The discussion section of the study evaluates the performance of three large language models (LLMs)—ChatGPT-5, Gemini-2.5, and DeepSeek-V3—in the context of patient education for hemodialysis vascular access. Utilizing IBM SPSS Statistics for data analysis, the study found that DeepSeek-V3 significantly outperformed the other models in terms of accuracy and scientificity, while all models demonstrated similar clarity in their responses. Notably, DeepSeek-V3’s higher word count correlated with its superior scientific scores, suggesting a more in-depth and evidence-based presentation of medical information. However, the study cautions against the potential for overly lengthy responses to confuse patients, emphasizing the need for a balance between detail and clarity.

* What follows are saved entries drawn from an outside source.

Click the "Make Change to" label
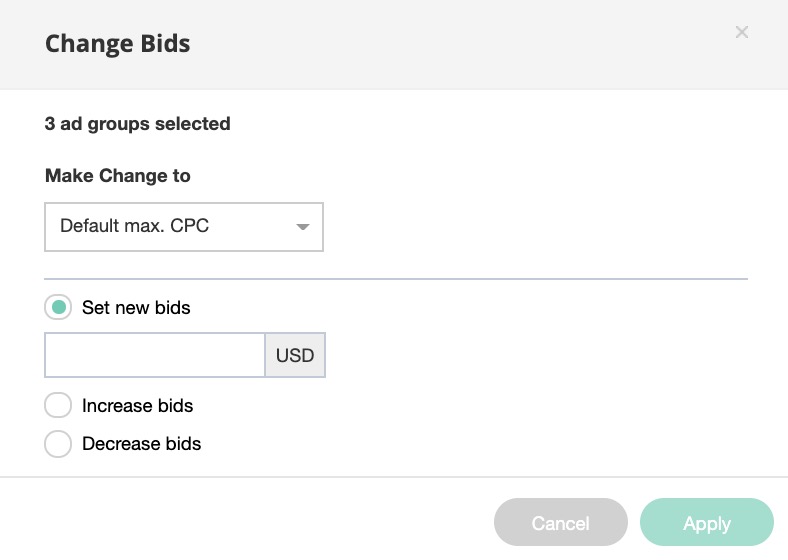This screenshot has height=560, width=788. click(118, 176)
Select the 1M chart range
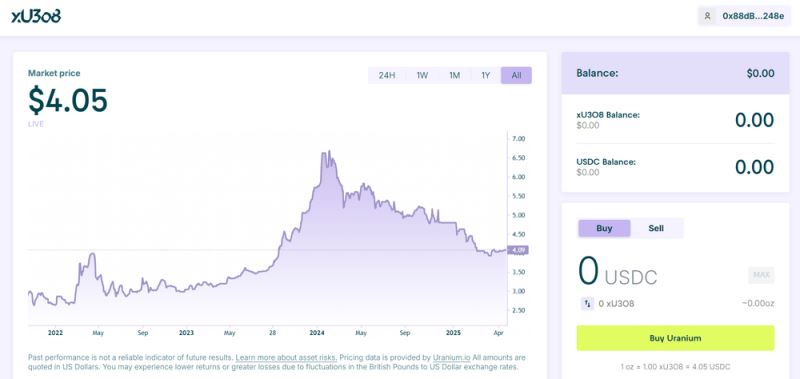Screen dimensions: 800x379 455,75
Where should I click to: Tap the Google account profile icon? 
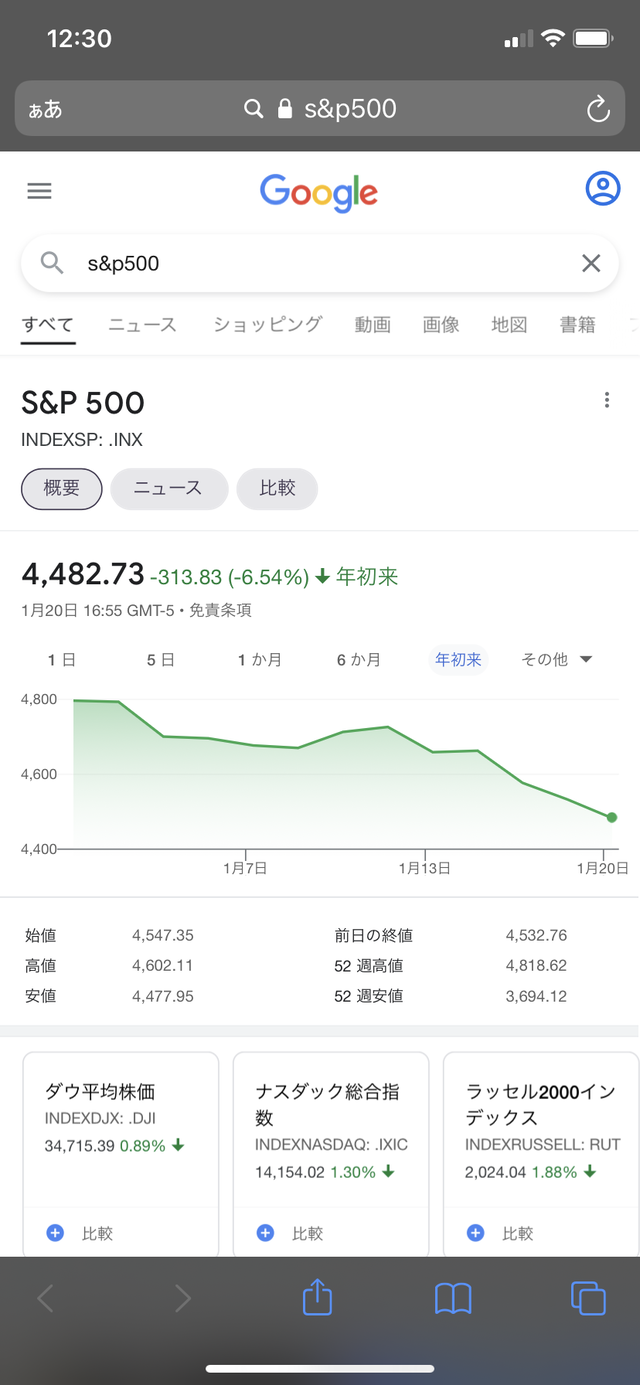(602, 188)
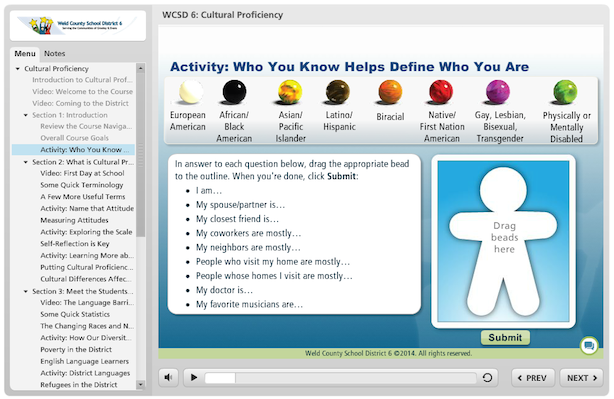
Task: Go to the NEXT slide
Action: point(581,378)
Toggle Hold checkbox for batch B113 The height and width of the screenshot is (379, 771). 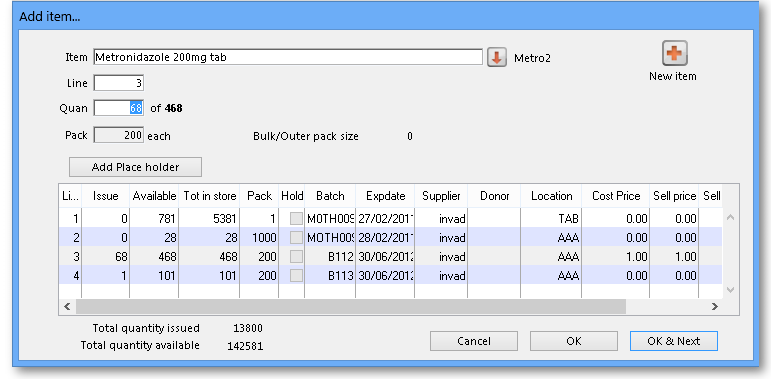pyautogui.click(x=296, y=275)
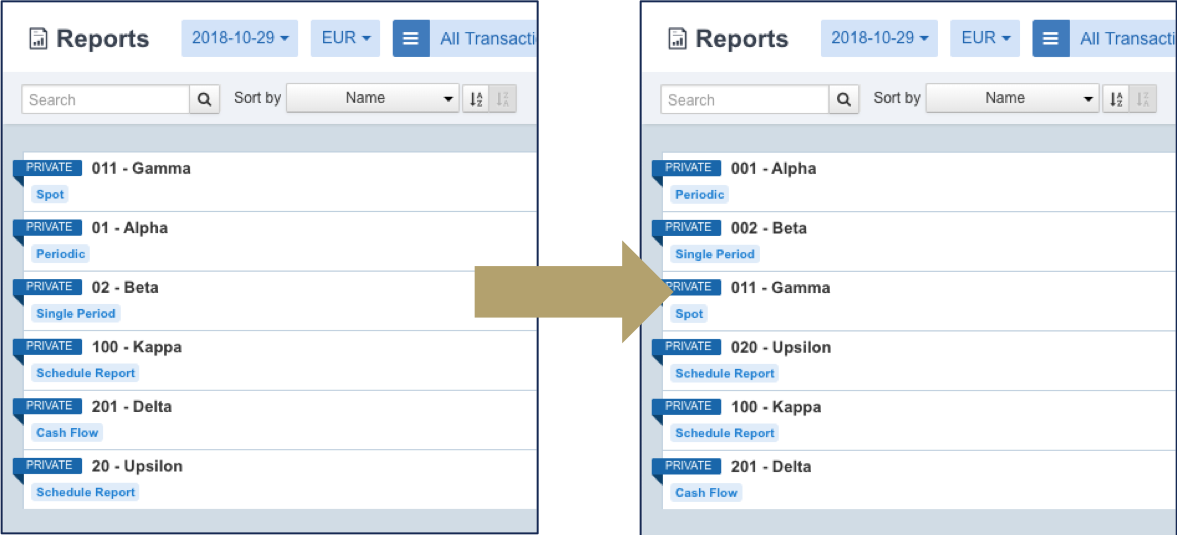Click the search magnifier button in right panel
Screen dimensions: 1177x535
tap(844, 99)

Conversely, ChatGPT-5 exhibited a concerningly lower accuracy score, particularly highlighted by its failure to provide critical information regarding fistula maturation. This suggests a higher risk of hallucinations in its responses, reinforcing the necessity for critical evaluation of LLM outputs in medical contexts. Gemini-2.5, while not excelling in any specific area, maintained a consistent performance across evaluated domains, indicating a conservative approach that may be beneficial in patient education. The findings underscore the importance of multi-rater evaluations to mitigate subjective biases in assessing LLM outputs, as different evaluators may interpret response quality variably based on their clinical experiences. Overall, while DeepSeek-V3 emerges as a more reliable source for scientific depth, the clarity achieved by all models indicates their potential as supportive tools in patient education, albeit with a need for clinician oversight to ensure the accuracy of the information provided.

Limitations

This study presents a robust evaluation of three large language models (LLMs) in the domain of hemodialysis vascular access, emphasizing its strengths in utilizing clinically relevant questions and independent expert assessments to enhance reliability. The clear differentiation of each model’s performance in terms of accuracy, clarity, and scientific depth provides valuable insights into their respective capabilities in patient education.

However, several limitations must be acknowledged. The evaluation was conducted at a specific time point (August 2025), which may not reflect the models’ future performance due to ongoing updates and variations in model parameters that influence output randomness. Additionally, while the 25-question set is comprehensive, it may not encompass all potential scenarios related to hemodialysis access. The exclusive reliance on cardiovascular surgeons for evaluation restricts the generalizability of findings, as input from nephrologists and dialysis nurses is absent. Furthermore, the intraclass correlation coefficient (ICC) analyses were inconclusive due to the subjective nature of expert evaluations, potentially leading to variability in results. Lastly, the study does not assess the real-world impact of LLM-generated responses on patient comprehension, compliance, and satisfaction, highlighting a critical area for future investigation.